* **REQUIREMENTS**
Copy out the records from the start through the line containing "Click the search", requests included, and shift each answer's click coordinates by adding 146 to every x and y value.

* **GIVEN RECORDS**

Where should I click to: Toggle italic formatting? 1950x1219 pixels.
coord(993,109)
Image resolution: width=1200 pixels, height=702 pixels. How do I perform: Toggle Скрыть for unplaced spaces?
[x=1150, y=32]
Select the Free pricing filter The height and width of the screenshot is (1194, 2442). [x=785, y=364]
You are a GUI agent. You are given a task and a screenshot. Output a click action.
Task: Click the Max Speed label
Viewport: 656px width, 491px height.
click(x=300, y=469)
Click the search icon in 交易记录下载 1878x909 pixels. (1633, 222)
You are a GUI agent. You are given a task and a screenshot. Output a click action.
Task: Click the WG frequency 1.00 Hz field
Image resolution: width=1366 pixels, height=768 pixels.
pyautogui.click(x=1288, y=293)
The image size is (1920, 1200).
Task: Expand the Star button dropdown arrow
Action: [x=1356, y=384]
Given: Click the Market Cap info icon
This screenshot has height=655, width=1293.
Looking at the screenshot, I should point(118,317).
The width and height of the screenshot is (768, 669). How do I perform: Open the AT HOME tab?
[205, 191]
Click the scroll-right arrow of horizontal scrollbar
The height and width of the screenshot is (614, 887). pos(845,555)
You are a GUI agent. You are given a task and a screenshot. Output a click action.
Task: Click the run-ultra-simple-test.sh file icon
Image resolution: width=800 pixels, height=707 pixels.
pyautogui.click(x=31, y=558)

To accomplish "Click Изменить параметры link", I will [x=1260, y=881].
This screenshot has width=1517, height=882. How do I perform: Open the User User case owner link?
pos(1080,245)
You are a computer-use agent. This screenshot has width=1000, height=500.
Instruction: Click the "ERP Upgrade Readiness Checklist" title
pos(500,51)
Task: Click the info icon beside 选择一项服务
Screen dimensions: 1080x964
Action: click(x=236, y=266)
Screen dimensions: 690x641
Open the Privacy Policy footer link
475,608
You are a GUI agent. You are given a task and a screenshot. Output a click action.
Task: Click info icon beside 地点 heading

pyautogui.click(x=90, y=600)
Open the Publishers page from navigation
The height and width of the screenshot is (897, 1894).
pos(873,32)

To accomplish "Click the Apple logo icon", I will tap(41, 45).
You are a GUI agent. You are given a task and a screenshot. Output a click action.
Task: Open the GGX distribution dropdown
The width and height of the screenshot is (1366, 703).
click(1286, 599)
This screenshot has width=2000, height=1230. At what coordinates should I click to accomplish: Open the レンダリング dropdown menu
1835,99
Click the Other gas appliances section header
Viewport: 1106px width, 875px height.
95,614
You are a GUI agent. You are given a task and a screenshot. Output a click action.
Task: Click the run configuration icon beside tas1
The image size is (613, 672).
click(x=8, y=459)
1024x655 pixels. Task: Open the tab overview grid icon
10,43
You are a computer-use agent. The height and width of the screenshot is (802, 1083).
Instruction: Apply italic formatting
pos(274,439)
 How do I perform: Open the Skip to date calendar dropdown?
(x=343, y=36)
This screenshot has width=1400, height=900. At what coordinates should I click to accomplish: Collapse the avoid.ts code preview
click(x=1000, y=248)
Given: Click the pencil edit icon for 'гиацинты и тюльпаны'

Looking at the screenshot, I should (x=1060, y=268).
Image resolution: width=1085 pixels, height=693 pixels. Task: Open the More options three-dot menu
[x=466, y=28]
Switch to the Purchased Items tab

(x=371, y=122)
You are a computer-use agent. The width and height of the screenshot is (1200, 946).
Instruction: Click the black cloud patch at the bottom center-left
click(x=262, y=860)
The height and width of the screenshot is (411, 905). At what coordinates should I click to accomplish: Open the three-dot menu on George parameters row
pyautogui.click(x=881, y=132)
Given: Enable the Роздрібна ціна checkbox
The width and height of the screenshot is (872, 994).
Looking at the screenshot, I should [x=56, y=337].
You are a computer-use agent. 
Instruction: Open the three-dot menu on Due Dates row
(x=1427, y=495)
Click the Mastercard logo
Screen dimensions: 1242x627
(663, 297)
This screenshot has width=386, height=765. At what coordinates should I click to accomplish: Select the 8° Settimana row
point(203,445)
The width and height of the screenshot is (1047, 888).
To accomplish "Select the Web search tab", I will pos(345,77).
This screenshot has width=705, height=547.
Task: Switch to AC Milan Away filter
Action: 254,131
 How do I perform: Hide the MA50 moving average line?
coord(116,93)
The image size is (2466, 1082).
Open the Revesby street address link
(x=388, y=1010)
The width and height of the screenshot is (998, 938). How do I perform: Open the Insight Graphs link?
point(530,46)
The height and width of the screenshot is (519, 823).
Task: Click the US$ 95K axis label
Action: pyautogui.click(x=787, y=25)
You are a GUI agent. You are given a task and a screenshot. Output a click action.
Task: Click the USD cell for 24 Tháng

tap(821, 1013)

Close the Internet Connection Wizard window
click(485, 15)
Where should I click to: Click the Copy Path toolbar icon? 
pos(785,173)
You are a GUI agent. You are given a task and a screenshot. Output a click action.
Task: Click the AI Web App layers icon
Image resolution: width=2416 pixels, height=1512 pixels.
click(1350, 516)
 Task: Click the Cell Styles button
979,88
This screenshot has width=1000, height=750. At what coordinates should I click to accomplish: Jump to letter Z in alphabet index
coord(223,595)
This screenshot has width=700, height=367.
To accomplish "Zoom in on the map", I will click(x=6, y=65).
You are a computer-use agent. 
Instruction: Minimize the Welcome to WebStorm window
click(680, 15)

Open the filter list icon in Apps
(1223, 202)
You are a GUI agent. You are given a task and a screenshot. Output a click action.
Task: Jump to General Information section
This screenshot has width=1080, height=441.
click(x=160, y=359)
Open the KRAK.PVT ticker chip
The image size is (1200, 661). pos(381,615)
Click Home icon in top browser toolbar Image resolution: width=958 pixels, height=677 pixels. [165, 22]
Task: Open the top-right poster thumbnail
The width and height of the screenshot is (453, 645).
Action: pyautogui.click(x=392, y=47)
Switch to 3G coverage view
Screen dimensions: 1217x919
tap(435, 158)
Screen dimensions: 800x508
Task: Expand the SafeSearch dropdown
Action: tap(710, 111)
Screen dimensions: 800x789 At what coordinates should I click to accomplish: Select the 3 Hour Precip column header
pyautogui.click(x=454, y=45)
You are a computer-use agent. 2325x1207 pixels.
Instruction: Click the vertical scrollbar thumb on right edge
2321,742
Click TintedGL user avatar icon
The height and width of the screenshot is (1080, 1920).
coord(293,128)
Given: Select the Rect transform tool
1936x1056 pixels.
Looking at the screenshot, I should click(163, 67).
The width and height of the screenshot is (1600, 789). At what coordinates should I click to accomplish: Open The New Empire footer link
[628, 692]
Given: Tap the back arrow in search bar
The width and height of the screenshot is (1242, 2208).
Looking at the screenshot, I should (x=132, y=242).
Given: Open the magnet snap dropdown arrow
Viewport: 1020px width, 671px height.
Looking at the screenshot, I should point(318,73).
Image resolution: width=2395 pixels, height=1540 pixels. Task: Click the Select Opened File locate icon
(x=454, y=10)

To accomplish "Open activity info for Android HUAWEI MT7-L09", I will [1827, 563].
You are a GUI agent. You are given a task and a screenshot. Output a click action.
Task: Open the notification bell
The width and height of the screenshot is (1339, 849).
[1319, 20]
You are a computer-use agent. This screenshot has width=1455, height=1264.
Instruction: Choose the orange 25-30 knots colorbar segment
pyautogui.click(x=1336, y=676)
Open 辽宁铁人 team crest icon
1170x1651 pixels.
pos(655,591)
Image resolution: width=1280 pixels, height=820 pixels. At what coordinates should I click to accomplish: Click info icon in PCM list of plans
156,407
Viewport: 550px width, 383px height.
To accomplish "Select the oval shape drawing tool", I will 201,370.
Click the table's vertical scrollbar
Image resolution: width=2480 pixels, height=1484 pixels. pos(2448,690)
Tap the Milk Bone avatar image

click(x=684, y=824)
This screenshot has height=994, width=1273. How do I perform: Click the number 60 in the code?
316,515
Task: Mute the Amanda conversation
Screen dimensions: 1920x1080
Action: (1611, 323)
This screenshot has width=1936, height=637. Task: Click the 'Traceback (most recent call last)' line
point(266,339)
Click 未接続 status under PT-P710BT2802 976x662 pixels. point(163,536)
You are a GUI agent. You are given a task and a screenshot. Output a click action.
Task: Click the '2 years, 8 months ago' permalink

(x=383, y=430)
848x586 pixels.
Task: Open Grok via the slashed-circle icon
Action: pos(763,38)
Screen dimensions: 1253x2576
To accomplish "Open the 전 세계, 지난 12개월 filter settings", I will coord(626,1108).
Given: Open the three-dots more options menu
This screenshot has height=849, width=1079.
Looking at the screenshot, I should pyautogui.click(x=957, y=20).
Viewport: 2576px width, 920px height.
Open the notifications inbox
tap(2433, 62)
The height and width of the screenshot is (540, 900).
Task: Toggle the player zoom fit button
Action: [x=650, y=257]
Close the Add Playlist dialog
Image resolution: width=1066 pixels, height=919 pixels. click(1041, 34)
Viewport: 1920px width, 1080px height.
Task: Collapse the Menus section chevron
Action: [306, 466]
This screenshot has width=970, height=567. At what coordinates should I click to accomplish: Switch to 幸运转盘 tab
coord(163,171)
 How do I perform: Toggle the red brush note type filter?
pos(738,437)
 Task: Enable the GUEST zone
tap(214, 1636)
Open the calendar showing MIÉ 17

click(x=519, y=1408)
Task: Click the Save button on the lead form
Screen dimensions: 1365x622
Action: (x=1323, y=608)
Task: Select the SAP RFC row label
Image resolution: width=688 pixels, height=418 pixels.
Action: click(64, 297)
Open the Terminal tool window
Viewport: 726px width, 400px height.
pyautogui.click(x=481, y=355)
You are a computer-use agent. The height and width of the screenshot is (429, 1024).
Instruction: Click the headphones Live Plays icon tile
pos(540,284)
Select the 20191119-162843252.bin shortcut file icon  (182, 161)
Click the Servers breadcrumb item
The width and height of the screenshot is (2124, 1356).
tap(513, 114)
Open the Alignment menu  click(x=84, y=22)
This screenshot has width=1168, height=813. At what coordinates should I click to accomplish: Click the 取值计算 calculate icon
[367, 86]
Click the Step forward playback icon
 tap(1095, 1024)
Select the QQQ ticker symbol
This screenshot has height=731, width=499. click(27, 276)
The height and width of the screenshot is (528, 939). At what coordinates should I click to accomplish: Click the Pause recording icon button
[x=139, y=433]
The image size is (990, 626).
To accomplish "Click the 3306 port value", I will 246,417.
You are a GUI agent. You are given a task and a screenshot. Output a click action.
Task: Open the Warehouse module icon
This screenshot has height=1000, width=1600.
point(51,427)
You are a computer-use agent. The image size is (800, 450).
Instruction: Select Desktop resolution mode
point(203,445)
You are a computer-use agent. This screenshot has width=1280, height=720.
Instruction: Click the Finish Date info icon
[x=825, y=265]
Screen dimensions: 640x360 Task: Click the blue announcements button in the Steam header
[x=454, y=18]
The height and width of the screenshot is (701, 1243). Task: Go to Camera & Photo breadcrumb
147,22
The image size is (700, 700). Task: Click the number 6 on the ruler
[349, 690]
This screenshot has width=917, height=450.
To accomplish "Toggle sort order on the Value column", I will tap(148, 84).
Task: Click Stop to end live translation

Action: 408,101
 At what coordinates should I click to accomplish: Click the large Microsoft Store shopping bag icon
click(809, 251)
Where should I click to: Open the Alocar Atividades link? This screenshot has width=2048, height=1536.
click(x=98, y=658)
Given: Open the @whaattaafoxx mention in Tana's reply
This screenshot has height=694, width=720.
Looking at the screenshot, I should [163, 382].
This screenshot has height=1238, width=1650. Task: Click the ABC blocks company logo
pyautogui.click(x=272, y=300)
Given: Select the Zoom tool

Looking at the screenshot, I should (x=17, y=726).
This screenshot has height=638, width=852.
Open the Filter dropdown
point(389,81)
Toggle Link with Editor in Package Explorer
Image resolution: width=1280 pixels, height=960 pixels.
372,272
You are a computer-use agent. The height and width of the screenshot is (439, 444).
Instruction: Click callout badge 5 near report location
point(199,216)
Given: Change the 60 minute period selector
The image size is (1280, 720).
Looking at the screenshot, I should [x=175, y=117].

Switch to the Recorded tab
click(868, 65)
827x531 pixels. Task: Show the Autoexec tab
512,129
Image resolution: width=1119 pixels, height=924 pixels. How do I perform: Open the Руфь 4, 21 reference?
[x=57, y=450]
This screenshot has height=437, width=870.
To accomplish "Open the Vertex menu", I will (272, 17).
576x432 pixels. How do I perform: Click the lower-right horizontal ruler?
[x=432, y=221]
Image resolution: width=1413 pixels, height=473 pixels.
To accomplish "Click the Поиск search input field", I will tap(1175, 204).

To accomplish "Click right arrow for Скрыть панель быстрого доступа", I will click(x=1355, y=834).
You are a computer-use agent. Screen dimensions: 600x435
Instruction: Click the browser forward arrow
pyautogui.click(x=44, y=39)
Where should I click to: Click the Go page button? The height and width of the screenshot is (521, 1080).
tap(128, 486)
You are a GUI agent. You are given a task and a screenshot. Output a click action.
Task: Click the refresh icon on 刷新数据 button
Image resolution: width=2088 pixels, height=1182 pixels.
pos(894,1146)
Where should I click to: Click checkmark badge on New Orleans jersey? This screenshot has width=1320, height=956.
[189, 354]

* **OUTPUT FOR THIS TASK**
Where should I click to: Toggle italic formatting? 1950x1219 pixels.
coord(1139,255)
Image resolution: width=1200 pixels, height=702 pixels. How do I perform: Toggle Скрыть for unplaced spaces?
[x=1296, y=178]
Select the Free pricing filter The height and width of the screenshot is (1194, 2442). [x=931, y=510]
You are a GUI agent. You are given a task and a screenshot. Output a click action.
Task: Click the Max Speed label
Viewport: 656px width, 491px height.
click(x=446, y=615)
Click the search icon in 交易记录下载 1878x909 pixels. (1779, 368)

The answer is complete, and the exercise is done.